Medications

Antiarrhythmic drugs are chemical substances designed to change the electrical properties of the heart muscle and the conduction system so that (it is hoped) abnormal circuits are suppressed. The drugs act on all cells within the heart but may have different effects on diseased cells than they have on healthy cells. In individuals with heart disease, these differences in effects may be beneficial by suppressing the firing of groups of cells in abnormal circuits or by changing the length of time required for recovery from firing so that the circuit can no longer exist. The problem is that the changes in conduction properties induced by the drugs may also cause new circuits to be activated. This latter property is called proarrhythmia and has been observed to cause dangerous or even fatal arrhythmias to occur in individuals with structural heart disease who previously exhibited no such arrhythmias. This side effect, as do all side effects, varies greatly from patient to patient in terms of likelihood of occurrence and severity.
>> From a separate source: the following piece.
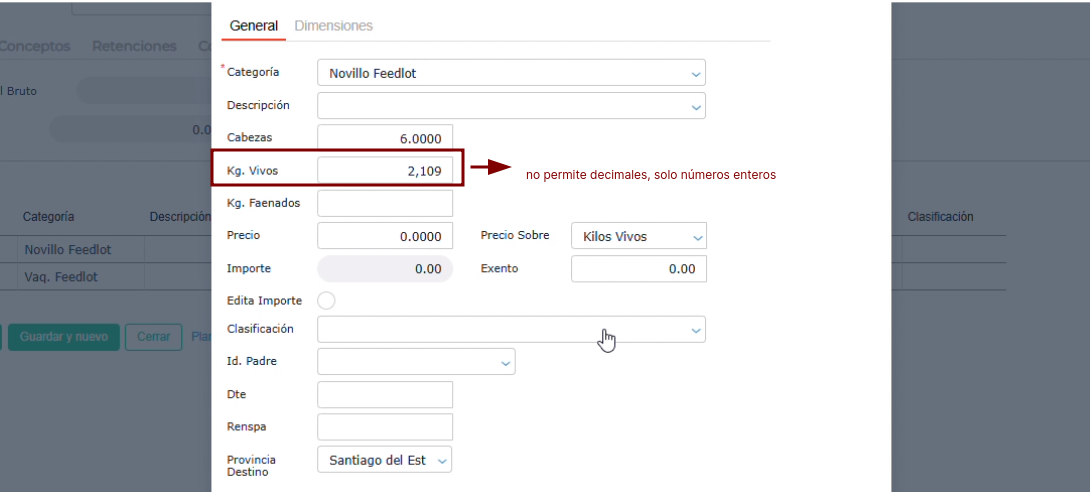1090x492 pixels.
Task: Expand the Descripción dropdown
Action: [x=510, y=106]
Beta-Blockers (class II) and Calcium Channel Blockers (class IV)
The antiarrhythmic drugs differ widely in their proarrhythmic potential and in their ability to suppress arrhythmias. Beta blockers (such as metoprolol, atenolol, propranolol, and bisoprolol) and calcium channel blockers (such as verapamil and diltiazem) have proven over time to be quite safe. Beta blockers act by decreasing the sensitivity of cells to adrenaline-like substances. They have long been used in the treatment of SVT and in the slowing of the ventricular rate in atrial fibrillation. More recent studies have suggested that beta blockers may also be quite useful in the suppression of VT and VF as well and may significantly decrease the risk of sudden death in individuals with coronary artery disease. Beta blockers are thought to be completely free of dangerous proarrhythmic risk, although beta blockers may actually increase the frequency of SVT in patients who take them to suppress SVT. The side effects of beta blockers include slowing of the heart rate, lowering of the blood pressure, and causing a feeling of mild depression or apathy at first that resolves with continued use.
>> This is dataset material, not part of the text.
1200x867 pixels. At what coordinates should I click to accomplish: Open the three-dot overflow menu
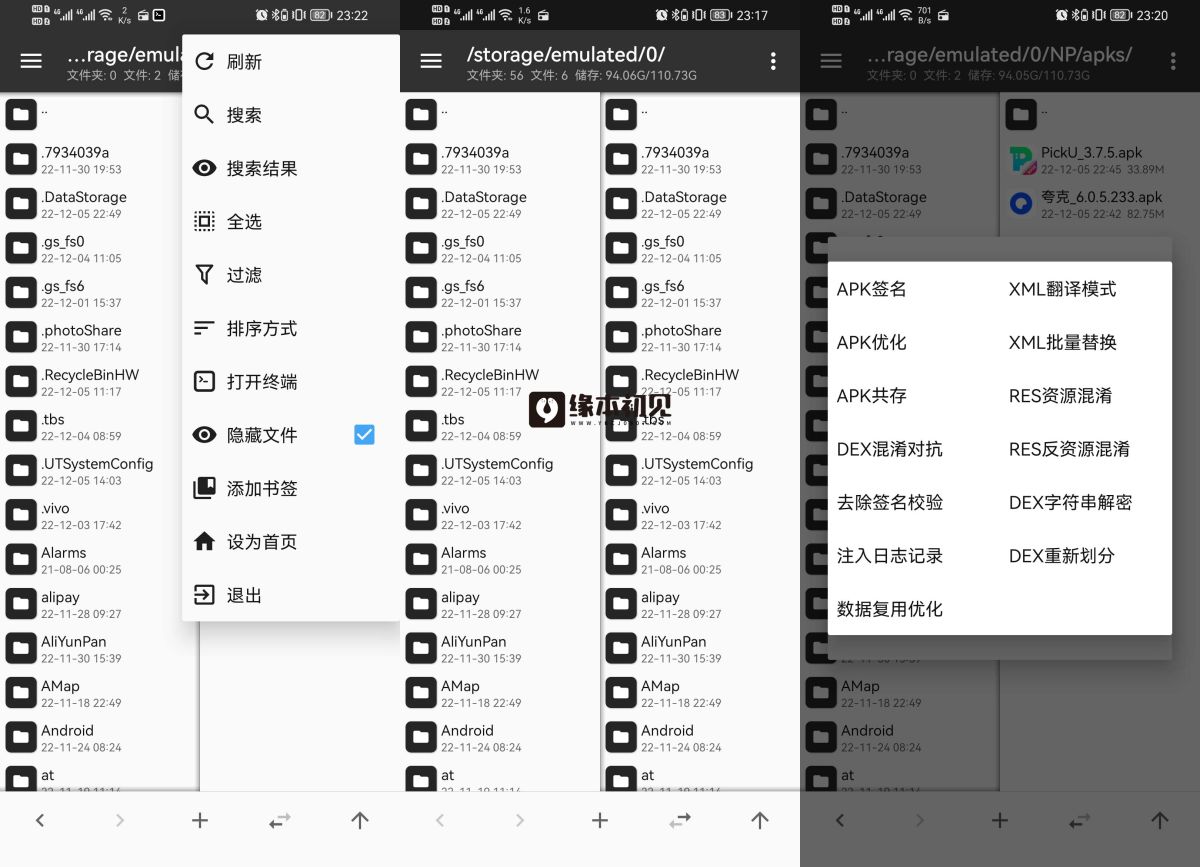773,60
Calcium blockers such as verapamil and diltiazem act by altering the cellular metabolism of calcium. Verapamil and diltiazem are used to treat some forms of SVT and VT and to slow the ventricular rate in atrial fibrillation. They were originally developed as blood pressure medications, and their side effects include slowing of the heart rate and lowering of the blood pressure. Both also dilate blood vessels and may cause swelling and fluid retention. Verapamil and diltiazem carry no risk of dangerous proarrhythmia but can make SVT more frequent.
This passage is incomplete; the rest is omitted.